Task item
The job is to find each line of the records below that includes the word "Vaardigheden" and copy it.

Data for processing
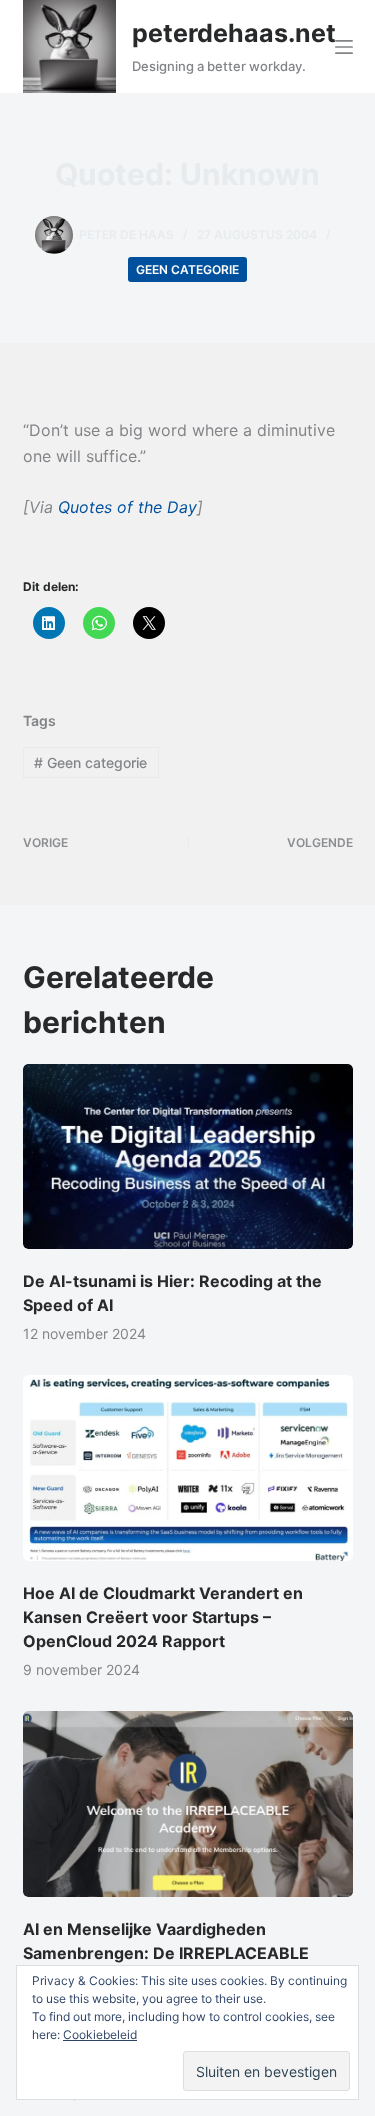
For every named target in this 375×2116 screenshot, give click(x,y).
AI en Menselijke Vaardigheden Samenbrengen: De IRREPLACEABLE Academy (166, 1953)
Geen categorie (187, 269)
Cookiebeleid (100, 2034)
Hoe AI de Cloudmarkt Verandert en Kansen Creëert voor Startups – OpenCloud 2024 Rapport (163, 1617)
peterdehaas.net (234, 33)
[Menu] (344, 47)
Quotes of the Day (127, 507)
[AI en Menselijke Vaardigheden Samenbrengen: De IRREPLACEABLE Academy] (188, 1804)
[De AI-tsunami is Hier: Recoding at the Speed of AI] (188, 1157)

Answer for this exercise
AI en Menselijke Vaardigheden Samenbrengen: De IRREPLACEABLE Academy (166, 1953)
[AI en Menselijke Vaardigheden Samenbrengen: De IRREPLACEABLE Academy] (188, 1804)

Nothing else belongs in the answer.